For Africa it was long assumed that FGM was not connected to religion because Muslims, Christians and others practice it alike. Thereby, it was overlooked that while Christians indeed have no religious reason for FGM, the picture in Islam is not as clear.

It is true, the Quran does not mention FGM, yet several sayings of the prophet do. One of the four Sunni law schools, the Shafa’i, interprets these sayings in the sense that female circumcision is in fact religiously required, two other schools recommend it, but see no obligation, only one sees no connection to religion. The Shafa’i is the dominant law school in parts of Iraq and in Indonesia. This coincidence should certainly not be overlooked when investigating reasons for a practice.

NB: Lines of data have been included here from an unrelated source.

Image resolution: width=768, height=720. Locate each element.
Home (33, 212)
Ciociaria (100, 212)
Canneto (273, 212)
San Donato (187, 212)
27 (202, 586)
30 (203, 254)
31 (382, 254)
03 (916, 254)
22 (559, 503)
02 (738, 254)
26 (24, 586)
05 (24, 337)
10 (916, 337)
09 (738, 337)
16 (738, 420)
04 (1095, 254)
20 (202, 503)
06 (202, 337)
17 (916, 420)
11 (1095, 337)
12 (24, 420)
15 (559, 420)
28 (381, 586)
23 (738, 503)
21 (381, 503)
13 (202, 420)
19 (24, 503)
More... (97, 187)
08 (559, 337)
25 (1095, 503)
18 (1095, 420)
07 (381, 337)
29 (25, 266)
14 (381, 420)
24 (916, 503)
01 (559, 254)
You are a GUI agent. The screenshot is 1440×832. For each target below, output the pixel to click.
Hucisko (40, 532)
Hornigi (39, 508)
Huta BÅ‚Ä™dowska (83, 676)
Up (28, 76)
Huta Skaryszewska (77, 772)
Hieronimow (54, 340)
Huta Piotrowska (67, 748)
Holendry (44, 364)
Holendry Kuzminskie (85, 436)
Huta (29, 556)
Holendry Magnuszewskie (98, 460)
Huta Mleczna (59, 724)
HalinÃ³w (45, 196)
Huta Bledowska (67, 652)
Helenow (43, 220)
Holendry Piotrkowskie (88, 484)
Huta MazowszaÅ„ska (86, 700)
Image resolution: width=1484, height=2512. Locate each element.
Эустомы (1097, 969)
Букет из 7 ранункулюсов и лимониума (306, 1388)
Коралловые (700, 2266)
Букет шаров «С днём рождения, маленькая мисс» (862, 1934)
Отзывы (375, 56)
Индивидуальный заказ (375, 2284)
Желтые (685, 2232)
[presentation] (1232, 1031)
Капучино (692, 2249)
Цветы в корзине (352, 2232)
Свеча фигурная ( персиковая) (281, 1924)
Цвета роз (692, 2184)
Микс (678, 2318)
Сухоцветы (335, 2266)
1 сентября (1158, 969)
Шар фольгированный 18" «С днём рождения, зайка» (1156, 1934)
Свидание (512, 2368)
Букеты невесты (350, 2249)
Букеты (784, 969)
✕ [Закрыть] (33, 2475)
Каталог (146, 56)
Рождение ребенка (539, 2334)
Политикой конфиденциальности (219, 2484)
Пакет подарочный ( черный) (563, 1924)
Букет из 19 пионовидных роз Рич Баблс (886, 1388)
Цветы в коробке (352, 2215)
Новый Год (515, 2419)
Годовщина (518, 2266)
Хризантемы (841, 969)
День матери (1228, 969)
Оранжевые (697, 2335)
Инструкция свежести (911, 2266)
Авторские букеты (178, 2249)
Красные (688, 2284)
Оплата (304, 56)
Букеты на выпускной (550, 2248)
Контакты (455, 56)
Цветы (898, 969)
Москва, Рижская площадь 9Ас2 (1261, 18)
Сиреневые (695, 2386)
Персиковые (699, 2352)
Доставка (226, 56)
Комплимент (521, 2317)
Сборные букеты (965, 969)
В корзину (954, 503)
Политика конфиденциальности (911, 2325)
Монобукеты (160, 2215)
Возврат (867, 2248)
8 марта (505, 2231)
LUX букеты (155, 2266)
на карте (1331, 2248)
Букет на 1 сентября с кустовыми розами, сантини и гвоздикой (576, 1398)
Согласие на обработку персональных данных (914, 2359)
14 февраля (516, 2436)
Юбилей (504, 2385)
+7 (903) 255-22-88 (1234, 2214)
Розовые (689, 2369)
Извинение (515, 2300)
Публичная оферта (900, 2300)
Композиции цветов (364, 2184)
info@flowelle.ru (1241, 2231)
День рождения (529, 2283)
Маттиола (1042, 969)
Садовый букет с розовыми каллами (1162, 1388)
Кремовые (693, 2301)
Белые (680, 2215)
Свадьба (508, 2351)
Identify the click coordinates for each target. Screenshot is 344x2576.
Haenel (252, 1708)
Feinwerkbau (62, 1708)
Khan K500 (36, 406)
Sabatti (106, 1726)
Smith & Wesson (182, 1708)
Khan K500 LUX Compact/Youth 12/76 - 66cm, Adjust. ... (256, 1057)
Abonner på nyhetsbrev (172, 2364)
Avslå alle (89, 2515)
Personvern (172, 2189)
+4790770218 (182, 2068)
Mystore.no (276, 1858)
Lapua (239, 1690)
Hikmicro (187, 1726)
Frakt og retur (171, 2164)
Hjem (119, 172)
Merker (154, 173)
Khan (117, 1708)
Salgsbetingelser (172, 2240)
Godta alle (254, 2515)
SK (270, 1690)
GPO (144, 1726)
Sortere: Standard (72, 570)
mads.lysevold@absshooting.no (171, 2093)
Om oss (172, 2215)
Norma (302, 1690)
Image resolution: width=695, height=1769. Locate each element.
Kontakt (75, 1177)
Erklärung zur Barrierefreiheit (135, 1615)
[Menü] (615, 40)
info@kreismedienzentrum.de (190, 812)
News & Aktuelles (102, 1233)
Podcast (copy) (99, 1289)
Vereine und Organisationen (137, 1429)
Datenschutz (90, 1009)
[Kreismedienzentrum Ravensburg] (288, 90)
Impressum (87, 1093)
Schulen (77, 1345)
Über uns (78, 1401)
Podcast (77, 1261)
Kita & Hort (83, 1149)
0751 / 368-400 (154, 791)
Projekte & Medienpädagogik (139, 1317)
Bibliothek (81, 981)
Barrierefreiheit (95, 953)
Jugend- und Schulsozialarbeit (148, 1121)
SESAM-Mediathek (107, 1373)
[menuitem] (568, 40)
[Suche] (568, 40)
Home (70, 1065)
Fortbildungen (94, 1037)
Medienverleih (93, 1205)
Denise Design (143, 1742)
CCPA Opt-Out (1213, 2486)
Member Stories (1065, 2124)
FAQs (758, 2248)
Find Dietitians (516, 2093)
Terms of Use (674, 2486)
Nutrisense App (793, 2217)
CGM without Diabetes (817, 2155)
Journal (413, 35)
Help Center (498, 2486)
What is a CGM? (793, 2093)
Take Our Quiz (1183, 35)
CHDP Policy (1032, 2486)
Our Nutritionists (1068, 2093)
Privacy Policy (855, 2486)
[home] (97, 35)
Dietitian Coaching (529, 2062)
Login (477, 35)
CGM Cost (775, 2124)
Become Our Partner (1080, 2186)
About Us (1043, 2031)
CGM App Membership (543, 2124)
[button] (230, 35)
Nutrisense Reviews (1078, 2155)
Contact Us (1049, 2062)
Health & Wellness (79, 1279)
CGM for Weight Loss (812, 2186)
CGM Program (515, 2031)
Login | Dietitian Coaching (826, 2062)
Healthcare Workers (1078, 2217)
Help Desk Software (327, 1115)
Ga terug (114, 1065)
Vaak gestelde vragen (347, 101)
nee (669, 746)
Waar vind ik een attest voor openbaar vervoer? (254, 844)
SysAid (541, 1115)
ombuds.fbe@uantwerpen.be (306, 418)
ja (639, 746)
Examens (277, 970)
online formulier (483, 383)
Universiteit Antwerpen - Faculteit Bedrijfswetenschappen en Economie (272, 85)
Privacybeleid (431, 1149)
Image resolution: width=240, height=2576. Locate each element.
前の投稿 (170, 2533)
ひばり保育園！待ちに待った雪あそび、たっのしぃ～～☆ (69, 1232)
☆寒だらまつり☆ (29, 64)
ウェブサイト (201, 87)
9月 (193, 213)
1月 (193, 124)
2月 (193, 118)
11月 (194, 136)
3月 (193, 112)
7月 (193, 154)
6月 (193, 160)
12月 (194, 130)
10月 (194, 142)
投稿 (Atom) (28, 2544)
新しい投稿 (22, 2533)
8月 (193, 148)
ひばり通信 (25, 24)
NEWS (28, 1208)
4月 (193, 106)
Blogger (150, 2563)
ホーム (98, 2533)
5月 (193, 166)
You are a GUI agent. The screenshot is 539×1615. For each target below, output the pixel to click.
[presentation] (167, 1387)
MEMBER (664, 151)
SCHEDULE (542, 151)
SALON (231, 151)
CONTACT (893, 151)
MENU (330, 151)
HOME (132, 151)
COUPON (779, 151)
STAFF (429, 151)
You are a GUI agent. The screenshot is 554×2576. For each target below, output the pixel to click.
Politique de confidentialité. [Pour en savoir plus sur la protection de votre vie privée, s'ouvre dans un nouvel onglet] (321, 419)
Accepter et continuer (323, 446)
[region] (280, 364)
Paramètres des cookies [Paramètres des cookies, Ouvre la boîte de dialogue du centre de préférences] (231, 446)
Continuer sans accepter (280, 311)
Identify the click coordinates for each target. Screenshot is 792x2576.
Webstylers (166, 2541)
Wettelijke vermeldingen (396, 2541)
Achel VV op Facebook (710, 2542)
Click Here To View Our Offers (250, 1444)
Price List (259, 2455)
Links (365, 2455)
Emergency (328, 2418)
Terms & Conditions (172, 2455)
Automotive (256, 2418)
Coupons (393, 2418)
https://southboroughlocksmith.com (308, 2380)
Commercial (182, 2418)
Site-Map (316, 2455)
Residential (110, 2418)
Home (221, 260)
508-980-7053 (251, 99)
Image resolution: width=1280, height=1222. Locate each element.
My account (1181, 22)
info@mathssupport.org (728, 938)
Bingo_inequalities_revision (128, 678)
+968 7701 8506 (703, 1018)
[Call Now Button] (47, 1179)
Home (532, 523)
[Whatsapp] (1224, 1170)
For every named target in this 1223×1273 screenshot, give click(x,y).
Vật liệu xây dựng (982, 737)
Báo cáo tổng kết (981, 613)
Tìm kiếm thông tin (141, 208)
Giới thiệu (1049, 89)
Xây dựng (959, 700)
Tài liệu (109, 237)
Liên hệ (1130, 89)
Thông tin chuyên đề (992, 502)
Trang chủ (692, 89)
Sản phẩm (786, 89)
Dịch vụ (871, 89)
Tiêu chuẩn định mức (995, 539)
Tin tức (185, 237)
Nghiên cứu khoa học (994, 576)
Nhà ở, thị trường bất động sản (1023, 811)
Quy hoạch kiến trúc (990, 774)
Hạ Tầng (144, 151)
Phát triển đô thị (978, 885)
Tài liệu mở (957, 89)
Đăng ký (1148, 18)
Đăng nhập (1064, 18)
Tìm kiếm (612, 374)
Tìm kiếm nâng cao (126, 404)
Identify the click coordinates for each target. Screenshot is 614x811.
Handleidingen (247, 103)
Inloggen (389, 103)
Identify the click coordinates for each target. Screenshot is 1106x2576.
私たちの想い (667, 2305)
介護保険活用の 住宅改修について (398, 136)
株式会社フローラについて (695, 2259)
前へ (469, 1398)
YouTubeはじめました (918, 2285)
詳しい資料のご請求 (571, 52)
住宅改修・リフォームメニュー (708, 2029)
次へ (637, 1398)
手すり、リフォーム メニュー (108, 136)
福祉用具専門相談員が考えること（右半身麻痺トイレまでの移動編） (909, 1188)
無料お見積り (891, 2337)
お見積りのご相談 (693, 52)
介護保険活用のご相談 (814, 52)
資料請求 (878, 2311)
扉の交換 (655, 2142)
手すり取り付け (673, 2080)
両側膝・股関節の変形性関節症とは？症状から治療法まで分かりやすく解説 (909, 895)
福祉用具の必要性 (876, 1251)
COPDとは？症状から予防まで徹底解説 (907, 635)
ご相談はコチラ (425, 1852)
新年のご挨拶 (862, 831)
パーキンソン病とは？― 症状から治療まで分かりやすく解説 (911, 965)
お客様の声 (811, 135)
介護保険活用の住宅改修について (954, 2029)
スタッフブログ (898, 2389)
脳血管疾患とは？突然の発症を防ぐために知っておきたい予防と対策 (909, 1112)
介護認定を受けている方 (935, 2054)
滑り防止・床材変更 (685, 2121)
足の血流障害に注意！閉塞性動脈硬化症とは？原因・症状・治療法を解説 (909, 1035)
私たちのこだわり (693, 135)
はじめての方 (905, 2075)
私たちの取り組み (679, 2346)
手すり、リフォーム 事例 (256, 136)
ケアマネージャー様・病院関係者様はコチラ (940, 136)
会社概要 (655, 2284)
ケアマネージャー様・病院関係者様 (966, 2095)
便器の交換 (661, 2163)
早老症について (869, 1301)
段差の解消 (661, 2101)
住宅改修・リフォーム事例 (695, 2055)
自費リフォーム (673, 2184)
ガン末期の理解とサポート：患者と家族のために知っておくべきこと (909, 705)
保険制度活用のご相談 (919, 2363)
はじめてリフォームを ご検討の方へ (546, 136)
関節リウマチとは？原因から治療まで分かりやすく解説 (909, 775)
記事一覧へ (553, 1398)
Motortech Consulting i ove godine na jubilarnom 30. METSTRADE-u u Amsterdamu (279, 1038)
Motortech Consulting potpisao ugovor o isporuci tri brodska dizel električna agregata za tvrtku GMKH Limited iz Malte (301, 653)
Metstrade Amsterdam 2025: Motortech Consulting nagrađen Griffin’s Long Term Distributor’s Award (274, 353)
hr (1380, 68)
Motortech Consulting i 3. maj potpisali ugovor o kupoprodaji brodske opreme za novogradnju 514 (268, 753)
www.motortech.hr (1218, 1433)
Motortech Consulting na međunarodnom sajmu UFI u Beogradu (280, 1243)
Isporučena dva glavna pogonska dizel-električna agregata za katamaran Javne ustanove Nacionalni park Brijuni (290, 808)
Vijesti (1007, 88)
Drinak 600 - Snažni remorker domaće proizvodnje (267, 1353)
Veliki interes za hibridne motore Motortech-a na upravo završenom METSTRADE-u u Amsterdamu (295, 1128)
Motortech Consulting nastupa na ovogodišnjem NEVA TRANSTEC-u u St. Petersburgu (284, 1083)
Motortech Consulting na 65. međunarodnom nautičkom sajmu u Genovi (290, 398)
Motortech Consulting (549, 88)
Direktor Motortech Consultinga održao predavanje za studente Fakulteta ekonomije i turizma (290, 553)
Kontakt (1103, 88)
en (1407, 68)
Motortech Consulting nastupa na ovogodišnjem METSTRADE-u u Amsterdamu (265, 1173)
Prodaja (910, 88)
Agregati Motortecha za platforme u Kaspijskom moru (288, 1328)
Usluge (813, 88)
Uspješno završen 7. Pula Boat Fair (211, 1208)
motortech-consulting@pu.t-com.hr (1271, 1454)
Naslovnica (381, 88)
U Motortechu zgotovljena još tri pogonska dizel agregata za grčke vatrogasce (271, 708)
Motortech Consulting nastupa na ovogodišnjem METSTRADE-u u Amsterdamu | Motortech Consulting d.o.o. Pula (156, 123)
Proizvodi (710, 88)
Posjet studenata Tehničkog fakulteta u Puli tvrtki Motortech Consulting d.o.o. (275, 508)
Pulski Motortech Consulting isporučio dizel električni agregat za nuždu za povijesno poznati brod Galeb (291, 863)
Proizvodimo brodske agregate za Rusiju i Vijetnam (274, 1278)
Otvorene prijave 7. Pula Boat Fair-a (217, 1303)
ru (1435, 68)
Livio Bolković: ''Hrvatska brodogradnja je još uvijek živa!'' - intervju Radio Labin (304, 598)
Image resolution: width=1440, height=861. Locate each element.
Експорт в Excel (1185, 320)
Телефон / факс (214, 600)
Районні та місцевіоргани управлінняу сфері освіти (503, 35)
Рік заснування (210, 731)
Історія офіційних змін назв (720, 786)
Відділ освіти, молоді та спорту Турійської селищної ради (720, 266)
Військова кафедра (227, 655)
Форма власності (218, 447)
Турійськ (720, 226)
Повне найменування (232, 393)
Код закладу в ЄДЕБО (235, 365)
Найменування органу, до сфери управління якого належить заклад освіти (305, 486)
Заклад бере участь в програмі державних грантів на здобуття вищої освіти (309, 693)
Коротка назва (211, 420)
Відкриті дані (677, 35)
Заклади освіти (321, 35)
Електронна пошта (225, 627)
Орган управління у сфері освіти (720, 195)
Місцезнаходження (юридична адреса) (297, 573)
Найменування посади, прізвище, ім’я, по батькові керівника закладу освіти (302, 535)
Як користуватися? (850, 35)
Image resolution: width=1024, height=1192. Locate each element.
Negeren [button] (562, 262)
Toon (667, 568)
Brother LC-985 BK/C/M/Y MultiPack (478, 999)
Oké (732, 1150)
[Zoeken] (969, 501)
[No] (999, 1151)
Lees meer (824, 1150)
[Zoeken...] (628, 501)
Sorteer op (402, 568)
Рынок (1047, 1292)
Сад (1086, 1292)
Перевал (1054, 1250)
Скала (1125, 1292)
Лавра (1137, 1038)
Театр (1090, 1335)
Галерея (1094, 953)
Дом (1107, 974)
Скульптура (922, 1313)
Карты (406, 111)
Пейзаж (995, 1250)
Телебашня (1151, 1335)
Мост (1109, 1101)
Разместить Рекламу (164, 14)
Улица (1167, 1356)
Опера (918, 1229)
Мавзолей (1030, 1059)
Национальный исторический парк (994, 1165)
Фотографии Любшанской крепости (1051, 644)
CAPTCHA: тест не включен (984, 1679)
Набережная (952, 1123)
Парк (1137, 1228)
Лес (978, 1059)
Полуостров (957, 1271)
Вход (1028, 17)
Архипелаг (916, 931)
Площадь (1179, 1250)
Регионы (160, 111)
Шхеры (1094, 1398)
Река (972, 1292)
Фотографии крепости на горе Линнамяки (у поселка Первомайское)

To develop strategies we need to understand people’s motivation

Even if clerics have a clear stand against FGM – and even individuals within the Shafa’i school do – this can still mean that the people practicing it believe they do it for religious reasons. The experience in Iraq shows that most women in Kurdish villages believe the practice to be “sunnah”, meaning recommended by Islam. This is an important finding to develop strategies against FGM – an aim UNICEF feels committed to. To investigate the prevalence and patterns of female genital mutilations in the Middle East it is necessary to adjust questionaires and methods culturally. The fifth round of MICS is just beginning and will include Oman, the United Arab Emirates, the Palestinian territories, the South of Thailand (where a large Muslim minority lives) and again Iraq. According to UNICEF’s New York office the questions about FGM will be included in the MICS in Oman. It is not clear yet, if the questions will be asked in the other countries. Thus, it may very well be possible that in the next UNICEF report we will again not read about many Asian countries where FGM might be a problem.

Oliver M. Piecha holds a Dr. (Ph.D.) in history and works for the Iraqi-German NGO Wadi, which first conducted surveys on FGM in Iraq. He is researcher for Wadi’s and Hivos’ “Stop FGM in the Middle East” campaign.